All you need is your chicken carcass, water, a tablespoon of vinegar, salt, and an assortment of veggies for added flavor. Put it all in your slow cooker and let it do the work all day. Here are some tips I use to get the most out of my stock:
- Use quality water, whatever you would drink.
- Add vegetables to enhance flavor/nutrients. Typically, I always use onion, carrots and celery. However, I also save vegetable bits, such as, broccoli stems, asparagus ends, or kale stems. It’s a great way to reduce vegetable waste and add flavor to your stock.
- If using fresh herbs, add them for the last hour of cooking, since they are more delicate.
- Leave the skin on your onions to enhance stock color. Cool trick I learned.
- The longer your stock cooks, the better. I typically start it in the morning and end it after the kids go to bed (8:00 or so). You can also have it go overnight.
- Freeze your finished stock in 1 or 2 cup increments for later use.
- If you have a chicken carcass but you aren’t ready to make stock, freeze it. When you are ready, just pop it into the slow cooker. No need to defrost beforehand.
Getting into the habit of making stock, is a great way to enhance your recipes and feel good about the way you make the most of food. The slow cooker makes this daunting endeavor, easy and doable in our busy lives. It requires a little effort, but the reward is worth every drop. Enjoy!
- 1-2 chicken carcasses (bones with skin, extra fat removed)
- 1 Tbsp apple cider vinegar
- Enough water to submerge chicken
- 2 tsp salt
- Assorted vegetables (carrots, celery, onion, broccoli/kale/asparagus stems, herbs)
- Add all ingredients to a slow cooker, except for any fresh herbs if using.
- Set slow cooker on high (4 hour) and cook for 2 hours.
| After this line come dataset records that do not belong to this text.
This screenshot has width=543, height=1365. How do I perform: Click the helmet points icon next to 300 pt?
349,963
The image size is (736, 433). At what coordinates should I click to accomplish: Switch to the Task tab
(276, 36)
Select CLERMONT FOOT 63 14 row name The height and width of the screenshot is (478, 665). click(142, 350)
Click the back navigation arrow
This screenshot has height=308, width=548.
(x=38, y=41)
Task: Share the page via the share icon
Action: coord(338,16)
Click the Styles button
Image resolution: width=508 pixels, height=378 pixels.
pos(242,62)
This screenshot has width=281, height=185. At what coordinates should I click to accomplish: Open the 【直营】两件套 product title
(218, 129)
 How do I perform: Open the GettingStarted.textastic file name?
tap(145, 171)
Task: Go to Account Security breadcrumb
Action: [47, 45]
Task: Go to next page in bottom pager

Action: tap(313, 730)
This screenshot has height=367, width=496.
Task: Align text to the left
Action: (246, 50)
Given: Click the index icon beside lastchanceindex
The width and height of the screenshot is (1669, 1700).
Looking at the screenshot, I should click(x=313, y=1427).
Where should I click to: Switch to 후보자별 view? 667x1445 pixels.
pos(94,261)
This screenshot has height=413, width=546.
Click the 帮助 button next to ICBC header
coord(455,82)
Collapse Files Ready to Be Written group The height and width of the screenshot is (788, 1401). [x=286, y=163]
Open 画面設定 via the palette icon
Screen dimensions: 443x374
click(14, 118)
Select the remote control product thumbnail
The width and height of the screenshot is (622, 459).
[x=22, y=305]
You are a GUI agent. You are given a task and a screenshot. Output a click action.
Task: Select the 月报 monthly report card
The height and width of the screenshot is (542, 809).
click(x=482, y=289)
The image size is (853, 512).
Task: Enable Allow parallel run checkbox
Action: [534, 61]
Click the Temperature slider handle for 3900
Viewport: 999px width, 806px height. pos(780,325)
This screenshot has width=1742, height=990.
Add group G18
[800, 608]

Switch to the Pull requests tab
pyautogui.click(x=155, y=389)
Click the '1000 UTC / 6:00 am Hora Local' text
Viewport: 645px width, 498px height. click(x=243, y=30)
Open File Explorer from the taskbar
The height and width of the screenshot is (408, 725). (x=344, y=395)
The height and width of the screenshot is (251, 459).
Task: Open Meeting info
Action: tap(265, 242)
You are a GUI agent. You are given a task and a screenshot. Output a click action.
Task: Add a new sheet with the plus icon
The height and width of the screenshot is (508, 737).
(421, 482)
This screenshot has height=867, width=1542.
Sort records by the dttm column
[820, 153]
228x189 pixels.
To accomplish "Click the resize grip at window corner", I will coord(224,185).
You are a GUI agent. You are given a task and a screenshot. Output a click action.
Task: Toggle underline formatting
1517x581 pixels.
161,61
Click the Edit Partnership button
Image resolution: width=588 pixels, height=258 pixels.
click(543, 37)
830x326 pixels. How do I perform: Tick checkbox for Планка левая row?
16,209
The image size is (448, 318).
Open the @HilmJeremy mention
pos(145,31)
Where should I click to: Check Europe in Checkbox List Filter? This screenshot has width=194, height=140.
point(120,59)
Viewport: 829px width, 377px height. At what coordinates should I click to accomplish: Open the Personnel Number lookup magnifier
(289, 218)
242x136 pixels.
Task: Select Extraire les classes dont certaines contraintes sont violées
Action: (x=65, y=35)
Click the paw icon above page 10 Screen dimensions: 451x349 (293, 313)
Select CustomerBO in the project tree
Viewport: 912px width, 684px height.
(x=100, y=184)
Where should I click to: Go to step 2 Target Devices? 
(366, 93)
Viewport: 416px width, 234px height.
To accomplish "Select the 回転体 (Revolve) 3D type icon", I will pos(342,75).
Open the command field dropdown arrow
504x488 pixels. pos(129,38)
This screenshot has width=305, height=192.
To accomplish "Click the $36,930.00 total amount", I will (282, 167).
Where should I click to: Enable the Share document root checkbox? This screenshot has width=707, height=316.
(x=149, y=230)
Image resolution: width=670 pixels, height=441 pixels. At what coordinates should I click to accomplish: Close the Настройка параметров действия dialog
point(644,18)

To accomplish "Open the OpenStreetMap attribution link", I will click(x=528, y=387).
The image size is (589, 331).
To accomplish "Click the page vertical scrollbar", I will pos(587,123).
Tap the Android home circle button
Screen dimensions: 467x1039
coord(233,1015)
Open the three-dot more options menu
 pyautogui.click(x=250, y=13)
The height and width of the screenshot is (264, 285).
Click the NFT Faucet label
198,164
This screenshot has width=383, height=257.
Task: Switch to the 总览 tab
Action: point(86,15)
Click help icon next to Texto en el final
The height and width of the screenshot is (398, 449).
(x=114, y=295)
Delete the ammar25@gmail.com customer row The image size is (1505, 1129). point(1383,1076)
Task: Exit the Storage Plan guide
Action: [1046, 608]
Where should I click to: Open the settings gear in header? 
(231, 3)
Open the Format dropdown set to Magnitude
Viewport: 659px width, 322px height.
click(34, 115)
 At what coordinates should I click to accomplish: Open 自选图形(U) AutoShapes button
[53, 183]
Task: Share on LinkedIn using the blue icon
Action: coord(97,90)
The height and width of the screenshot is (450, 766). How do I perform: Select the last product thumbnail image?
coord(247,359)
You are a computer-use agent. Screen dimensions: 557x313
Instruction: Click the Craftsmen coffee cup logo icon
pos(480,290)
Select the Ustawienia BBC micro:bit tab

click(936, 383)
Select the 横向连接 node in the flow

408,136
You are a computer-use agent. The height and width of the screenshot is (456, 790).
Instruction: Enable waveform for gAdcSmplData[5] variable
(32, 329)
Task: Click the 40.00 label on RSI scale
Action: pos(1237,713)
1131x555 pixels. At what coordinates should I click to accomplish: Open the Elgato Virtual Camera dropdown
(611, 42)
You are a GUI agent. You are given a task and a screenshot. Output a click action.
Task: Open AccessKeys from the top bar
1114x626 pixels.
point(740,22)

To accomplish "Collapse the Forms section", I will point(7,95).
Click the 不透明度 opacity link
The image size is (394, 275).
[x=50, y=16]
- Reduce slow cooker to lowest setting (10 hour) and cook for as long as possible, 8 hours minimum is ideal.
- Stop the slow cooker and allow to cool down for a half hour to one hour. I usually remove the whole ceramic bowl containing the stock to expedite cooling.
- Set up a mesh strainer over a large bowl. Pour stock through strainer to remove chicken bones and veggies.
- Allow stock to cool and refrigerate overnight.
- Remove stock from refrigerator and skim any fat off the top. The stock should be gelatinous, like a bowl of jell-o.
- Use within a few days or freeze for later use.